For the entries below, report every line that includes the word "dimensions".

[Collected data]
'''

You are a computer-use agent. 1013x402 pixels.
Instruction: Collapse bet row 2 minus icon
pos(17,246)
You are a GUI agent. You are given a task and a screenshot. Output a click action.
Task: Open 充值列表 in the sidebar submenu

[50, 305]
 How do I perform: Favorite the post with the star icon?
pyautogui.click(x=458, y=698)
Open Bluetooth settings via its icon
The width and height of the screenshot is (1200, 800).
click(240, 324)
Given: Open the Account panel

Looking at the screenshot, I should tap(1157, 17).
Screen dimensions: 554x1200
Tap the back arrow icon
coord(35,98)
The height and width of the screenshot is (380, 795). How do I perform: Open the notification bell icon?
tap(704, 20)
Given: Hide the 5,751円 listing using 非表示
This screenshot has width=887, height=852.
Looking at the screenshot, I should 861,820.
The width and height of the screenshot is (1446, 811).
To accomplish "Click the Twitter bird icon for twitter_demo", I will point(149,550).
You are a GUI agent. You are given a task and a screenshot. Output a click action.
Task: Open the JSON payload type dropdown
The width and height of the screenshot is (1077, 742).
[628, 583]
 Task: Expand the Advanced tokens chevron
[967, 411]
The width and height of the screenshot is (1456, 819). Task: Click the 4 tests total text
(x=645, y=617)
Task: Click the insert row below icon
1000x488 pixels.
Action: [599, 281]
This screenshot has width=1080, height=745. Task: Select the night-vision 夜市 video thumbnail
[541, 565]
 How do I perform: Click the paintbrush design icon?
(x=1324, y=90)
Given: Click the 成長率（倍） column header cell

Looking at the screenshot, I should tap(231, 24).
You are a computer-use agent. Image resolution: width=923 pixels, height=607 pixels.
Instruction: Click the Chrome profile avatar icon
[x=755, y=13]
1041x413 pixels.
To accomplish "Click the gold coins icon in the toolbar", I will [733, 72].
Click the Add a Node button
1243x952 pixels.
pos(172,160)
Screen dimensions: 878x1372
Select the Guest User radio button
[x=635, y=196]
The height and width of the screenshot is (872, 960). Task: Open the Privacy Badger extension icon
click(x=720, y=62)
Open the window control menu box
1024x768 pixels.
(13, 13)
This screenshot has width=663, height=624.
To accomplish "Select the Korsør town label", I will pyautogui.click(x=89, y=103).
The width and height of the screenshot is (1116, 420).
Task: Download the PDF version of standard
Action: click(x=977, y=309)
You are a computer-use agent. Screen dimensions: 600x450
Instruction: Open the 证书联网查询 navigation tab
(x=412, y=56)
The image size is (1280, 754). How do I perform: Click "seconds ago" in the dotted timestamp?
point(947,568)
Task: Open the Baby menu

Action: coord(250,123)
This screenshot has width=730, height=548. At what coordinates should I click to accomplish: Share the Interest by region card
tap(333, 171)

'''

**SOLUTION FOR THIS PROBLEM:**
Screen dimensions: 554x1200
Screen dimensions: 878x1372
You are a computer-use agent. Screen dimensions: 600x450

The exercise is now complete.